START RECORDS SUPPLIED

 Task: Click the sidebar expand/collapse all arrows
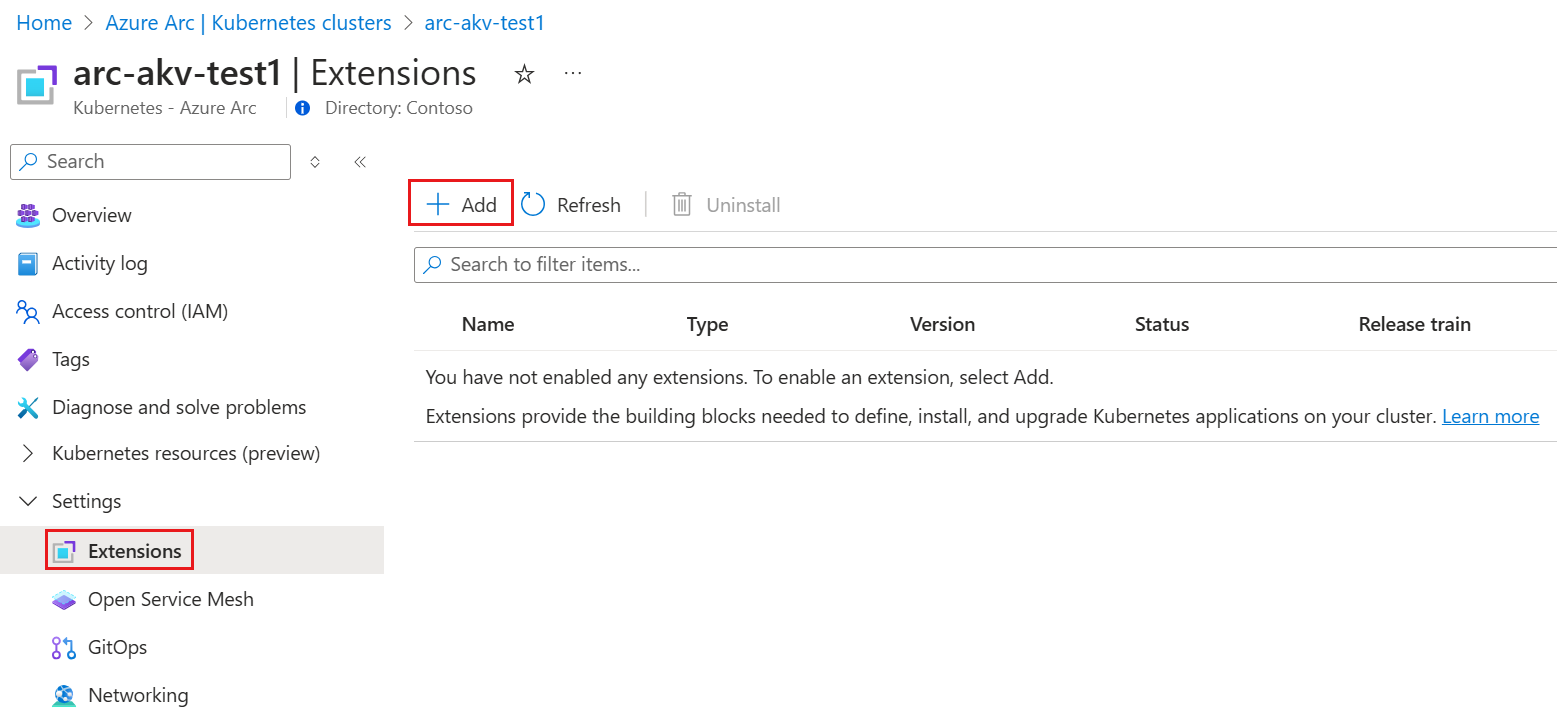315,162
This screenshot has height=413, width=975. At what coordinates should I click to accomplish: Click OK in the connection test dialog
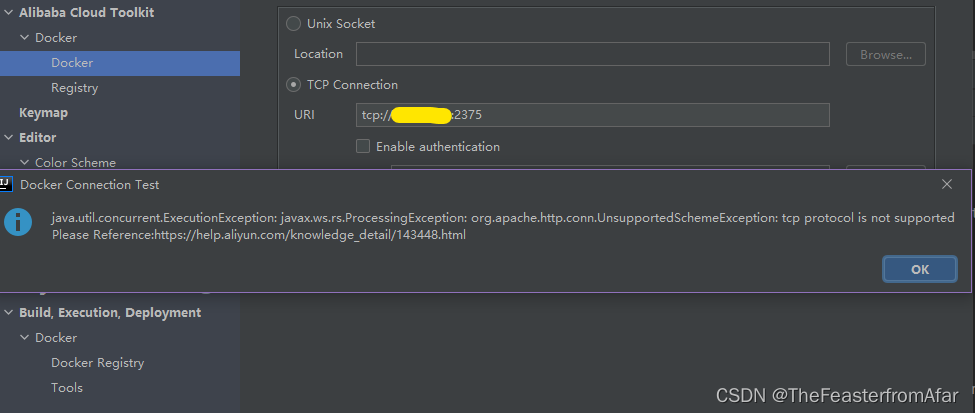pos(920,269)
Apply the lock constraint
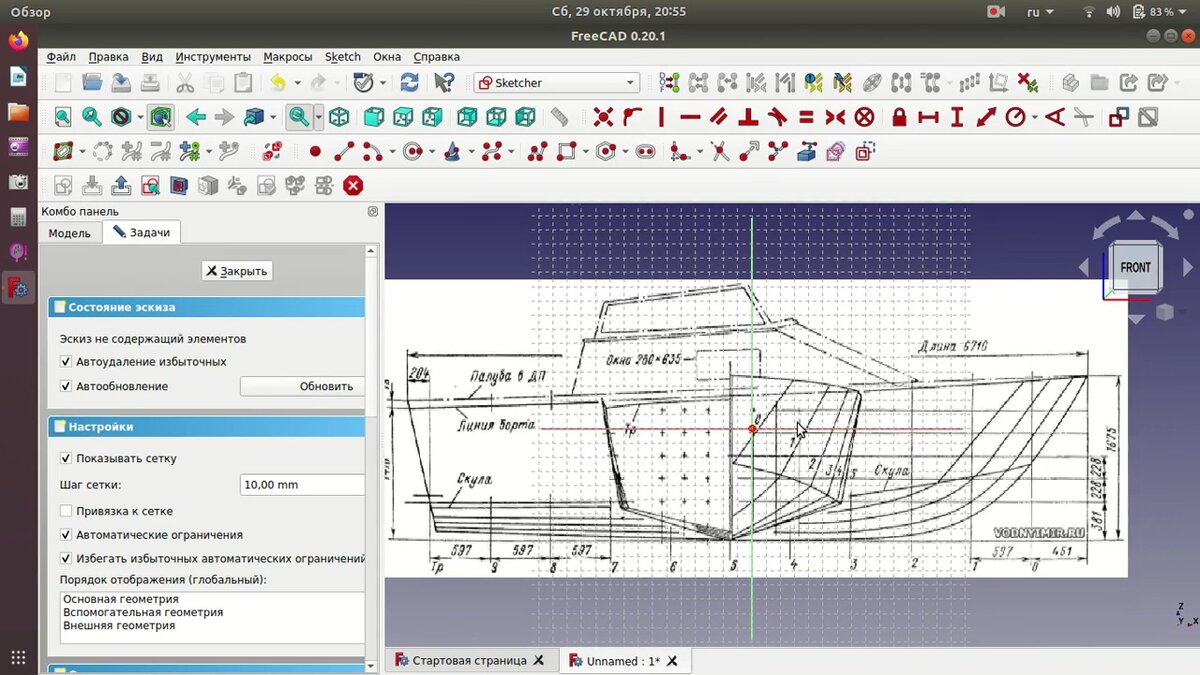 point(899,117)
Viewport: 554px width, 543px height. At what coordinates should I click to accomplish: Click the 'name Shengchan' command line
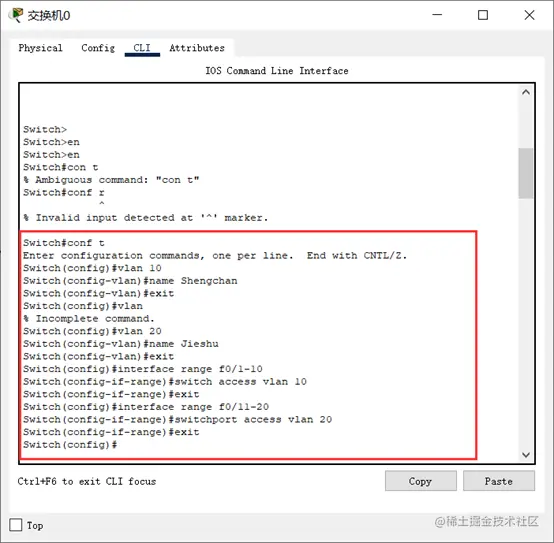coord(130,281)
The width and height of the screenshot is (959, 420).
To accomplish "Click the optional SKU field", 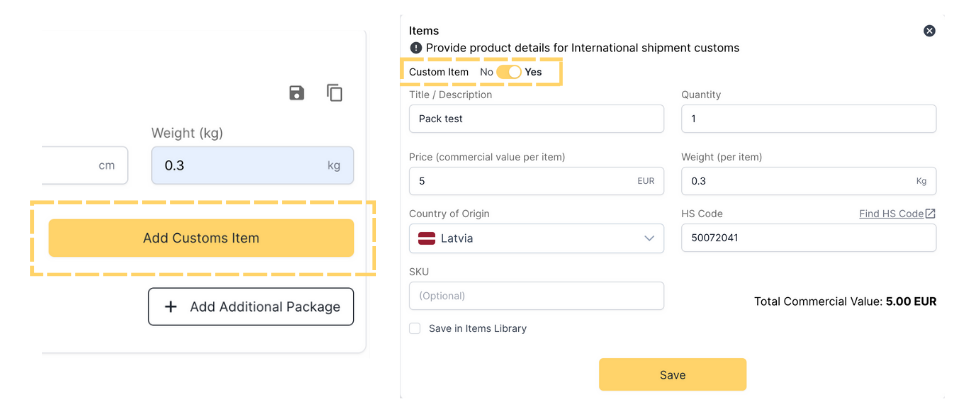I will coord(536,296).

END RECORDS SUPPLIED

TASK OBJECTIVE - Leaving out every picture, repeat exactly the lines of the records from the start through the line that has "The width and".

PROBLEM SOLUTION -
 Task: Click the sidebar expand/collapse all arrows
315,162
This screenshot has height=413, width=975. At what coordinates should I click to accomplish: Click OK in the connection test dialog
pos(920,269)
Apply the lock constraint
 point(899,117)
Viewport: 554px width, 543px height. At what coordinates should I click to accomplish: Click the 'name Shengchan' command line
coord(130,281)
The width and height of the screenshot is (959, 420).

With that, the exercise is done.